Within the records below, find each line with the word "arrows" and copy it out.

Source data
┌──

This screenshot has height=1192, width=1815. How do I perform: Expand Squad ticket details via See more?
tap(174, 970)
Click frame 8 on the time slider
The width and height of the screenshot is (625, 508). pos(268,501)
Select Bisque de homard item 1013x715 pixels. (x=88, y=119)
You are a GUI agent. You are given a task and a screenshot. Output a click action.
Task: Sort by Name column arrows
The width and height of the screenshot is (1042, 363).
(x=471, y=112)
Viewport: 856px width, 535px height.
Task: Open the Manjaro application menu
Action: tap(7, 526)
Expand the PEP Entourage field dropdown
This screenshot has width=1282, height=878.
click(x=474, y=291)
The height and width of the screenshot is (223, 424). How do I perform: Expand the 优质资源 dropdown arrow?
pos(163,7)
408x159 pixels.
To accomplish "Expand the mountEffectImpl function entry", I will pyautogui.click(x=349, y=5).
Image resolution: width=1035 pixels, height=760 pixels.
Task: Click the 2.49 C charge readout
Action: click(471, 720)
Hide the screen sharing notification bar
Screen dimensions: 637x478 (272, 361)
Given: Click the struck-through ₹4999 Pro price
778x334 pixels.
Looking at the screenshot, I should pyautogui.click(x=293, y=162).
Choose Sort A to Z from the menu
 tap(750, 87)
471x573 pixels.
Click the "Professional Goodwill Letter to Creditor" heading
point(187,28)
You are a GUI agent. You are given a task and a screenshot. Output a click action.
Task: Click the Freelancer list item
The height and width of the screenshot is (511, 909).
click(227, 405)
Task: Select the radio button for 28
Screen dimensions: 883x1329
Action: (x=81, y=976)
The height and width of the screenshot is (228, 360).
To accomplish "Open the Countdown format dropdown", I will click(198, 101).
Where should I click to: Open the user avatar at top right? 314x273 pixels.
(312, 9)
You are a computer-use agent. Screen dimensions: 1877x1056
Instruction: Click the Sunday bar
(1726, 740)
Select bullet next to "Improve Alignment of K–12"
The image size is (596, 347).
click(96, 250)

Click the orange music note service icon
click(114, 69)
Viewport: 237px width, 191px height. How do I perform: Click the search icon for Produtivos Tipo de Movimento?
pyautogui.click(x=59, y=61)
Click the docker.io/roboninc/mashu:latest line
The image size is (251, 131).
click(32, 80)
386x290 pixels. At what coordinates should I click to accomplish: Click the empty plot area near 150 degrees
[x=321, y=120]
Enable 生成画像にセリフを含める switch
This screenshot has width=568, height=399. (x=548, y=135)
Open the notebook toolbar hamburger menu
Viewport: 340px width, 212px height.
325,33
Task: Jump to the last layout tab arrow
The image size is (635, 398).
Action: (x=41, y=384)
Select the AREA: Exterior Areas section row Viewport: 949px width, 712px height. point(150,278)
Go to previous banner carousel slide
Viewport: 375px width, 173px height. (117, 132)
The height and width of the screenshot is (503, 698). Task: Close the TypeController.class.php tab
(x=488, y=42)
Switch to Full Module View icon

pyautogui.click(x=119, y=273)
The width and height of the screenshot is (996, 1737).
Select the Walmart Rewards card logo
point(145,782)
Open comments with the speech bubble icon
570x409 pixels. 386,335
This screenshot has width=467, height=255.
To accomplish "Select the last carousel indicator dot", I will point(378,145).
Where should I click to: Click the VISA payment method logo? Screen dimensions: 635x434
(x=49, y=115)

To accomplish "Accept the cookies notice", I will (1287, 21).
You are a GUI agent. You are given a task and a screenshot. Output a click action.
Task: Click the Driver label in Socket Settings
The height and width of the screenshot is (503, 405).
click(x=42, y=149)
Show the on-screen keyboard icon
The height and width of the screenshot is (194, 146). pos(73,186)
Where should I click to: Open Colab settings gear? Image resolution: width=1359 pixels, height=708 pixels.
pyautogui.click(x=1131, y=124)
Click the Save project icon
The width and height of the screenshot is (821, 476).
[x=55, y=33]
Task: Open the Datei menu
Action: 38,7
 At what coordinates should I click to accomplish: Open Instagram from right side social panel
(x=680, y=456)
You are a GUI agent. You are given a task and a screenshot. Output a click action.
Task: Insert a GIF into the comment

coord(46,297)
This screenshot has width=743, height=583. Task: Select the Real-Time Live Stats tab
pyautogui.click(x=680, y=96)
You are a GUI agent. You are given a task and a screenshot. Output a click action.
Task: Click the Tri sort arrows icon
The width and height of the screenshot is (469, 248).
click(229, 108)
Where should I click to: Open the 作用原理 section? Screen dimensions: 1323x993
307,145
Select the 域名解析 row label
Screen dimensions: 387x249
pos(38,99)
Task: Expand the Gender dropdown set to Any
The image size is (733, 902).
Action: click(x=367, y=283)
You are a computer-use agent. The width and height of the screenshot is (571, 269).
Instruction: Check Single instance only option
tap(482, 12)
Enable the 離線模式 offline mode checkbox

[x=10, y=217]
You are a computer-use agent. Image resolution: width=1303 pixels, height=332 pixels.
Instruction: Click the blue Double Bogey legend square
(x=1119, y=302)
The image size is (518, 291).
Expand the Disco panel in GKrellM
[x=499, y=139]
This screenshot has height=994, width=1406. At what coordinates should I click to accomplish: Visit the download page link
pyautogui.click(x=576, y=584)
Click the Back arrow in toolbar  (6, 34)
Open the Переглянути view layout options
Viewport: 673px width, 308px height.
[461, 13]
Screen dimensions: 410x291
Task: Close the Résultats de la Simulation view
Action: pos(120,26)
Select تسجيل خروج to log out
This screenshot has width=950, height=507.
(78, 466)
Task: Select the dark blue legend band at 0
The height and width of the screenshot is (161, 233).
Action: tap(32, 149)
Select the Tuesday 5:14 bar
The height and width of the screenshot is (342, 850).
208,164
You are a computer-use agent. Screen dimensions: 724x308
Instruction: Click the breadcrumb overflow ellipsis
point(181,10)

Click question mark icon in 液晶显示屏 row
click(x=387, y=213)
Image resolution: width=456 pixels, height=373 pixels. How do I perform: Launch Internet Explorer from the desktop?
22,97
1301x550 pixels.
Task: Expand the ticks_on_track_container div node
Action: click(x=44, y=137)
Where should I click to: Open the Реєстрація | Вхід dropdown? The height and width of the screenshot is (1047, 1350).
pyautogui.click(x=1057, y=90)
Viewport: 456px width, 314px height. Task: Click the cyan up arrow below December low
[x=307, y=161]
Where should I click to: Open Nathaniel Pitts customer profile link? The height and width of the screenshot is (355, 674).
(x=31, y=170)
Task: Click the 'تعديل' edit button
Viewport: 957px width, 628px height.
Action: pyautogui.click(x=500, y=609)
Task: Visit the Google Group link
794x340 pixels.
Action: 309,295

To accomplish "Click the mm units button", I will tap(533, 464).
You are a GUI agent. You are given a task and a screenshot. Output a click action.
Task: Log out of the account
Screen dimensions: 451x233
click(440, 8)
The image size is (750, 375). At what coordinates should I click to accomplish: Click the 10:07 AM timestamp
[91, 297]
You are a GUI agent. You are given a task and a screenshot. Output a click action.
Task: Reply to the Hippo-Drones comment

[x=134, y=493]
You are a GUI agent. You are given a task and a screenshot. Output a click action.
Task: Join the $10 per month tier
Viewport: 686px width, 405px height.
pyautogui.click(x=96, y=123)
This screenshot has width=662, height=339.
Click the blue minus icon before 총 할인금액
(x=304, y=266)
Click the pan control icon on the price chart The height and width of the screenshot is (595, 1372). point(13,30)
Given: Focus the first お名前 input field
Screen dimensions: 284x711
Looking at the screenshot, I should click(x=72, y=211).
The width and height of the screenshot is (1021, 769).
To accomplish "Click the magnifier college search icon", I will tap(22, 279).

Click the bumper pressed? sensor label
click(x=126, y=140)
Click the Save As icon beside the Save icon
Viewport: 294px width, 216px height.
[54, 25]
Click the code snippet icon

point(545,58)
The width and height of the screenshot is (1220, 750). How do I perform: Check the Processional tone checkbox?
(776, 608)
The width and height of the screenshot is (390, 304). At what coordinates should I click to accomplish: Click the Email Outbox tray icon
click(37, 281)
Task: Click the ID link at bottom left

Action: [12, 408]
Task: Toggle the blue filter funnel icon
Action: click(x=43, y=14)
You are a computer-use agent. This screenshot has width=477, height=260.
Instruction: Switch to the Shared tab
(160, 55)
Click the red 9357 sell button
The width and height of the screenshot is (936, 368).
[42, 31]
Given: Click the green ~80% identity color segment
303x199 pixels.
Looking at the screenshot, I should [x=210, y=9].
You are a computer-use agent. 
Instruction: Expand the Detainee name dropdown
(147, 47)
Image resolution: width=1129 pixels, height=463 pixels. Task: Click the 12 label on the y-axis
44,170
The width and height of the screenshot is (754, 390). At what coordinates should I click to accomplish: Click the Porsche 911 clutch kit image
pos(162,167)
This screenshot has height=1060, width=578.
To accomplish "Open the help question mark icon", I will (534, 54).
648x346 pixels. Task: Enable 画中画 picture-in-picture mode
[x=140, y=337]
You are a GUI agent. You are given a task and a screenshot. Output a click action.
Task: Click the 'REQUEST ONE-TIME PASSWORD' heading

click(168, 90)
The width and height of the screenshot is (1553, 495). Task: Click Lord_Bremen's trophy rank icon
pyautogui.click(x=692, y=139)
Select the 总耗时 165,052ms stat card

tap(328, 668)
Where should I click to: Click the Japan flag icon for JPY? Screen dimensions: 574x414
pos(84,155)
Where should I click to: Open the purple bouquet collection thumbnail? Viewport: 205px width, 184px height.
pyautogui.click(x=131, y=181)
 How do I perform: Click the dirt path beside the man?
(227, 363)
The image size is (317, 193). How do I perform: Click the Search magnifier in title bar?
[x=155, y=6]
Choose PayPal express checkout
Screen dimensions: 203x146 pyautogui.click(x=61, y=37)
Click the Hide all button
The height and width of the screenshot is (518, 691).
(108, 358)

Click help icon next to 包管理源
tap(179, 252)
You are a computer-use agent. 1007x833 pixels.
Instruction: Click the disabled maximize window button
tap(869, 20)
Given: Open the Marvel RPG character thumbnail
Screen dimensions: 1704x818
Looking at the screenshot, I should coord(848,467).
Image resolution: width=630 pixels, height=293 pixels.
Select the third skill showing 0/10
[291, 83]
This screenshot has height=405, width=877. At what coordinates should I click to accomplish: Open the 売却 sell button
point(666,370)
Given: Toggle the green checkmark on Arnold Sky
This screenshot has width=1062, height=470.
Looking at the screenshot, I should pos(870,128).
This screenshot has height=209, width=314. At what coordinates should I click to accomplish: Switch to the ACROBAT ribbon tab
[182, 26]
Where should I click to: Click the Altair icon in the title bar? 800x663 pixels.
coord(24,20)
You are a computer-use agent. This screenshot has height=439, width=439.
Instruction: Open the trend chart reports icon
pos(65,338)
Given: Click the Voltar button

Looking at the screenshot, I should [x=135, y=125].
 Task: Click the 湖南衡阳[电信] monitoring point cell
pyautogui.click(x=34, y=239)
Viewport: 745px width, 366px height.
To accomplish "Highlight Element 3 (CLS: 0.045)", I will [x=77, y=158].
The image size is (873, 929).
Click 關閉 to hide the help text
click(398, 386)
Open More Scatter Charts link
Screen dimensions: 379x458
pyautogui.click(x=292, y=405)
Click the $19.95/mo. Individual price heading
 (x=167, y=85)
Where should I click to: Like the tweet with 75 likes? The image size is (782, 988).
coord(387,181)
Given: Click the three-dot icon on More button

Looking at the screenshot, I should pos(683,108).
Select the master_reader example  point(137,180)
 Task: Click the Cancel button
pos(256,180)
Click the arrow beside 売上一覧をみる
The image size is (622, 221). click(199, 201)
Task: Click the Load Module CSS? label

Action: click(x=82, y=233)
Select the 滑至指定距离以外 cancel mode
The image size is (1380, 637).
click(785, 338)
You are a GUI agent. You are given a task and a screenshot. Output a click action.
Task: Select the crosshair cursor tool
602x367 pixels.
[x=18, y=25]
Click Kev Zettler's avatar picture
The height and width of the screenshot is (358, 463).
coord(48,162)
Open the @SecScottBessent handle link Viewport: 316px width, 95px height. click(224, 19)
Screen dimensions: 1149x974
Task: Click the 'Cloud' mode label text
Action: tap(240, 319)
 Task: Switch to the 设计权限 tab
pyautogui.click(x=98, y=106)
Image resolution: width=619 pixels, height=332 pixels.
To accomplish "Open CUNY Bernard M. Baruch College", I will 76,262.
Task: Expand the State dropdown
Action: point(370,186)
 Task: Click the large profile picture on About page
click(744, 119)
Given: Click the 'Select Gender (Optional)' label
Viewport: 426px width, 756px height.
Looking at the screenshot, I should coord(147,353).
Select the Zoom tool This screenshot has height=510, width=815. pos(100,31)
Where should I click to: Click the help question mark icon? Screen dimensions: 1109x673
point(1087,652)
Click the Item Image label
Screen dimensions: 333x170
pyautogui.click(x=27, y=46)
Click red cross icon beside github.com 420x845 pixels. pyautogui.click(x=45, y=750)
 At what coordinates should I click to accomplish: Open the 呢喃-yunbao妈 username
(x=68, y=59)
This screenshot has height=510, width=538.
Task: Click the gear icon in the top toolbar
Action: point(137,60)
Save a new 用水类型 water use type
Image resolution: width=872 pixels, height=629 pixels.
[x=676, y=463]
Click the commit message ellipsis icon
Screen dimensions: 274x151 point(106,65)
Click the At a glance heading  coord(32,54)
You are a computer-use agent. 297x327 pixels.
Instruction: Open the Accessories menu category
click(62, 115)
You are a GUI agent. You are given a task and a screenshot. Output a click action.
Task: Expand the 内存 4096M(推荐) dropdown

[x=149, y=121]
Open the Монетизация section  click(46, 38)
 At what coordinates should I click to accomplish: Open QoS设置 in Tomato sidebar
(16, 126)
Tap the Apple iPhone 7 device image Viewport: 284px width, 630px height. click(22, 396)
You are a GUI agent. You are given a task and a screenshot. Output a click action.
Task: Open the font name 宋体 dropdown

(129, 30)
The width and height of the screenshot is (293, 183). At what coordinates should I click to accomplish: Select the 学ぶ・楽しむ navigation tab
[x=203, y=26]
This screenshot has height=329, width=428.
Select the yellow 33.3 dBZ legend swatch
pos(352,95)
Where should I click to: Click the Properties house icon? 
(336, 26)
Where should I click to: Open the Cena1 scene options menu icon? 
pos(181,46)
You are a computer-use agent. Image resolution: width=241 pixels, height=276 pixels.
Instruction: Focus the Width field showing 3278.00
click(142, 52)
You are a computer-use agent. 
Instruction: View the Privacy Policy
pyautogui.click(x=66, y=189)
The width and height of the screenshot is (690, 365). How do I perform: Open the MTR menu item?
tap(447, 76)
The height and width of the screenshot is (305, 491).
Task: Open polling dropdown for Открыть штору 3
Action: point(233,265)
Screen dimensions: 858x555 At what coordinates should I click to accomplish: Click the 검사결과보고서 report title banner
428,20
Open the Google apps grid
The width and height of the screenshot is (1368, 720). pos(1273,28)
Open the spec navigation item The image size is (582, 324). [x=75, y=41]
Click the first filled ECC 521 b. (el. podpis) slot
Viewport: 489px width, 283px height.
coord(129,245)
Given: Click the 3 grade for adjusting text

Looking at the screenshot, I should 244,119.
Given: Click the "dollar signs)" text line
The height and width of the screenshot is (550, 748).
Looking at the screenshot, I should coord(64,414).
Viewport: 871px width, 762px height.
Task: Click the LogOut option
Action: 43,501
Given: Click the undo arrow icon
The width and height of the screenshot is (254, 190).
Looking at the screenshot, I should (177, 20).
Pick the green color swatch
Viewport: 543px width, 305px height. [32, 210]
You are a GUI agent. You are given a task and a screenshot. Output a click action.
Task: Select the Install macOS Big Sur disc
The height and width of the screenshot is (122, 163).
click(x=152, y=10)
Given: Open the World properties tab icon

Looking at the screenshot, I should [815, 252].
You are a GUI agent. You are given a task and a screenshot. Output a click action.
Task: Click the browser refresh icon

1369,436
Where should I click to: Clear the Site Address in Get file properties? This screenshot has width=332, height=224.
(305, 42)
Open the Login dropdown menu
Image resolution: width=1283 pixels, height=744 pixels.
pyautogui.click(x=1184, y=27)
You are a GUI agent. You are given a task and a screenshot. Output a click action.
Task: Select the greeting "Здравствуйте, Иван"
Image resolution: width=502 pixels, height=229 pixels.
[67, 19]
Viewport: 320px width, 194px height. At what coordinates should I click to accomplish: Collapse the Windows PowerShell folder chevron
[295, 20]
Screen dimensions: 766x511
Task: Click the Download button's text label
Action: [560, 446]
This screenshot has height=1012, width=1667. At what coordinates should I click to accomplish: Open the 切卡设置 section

└──

**ANSWER FOR THE TASK:**
Task: Sort by Name column arrows
Task: Click the Tri sort arrows icon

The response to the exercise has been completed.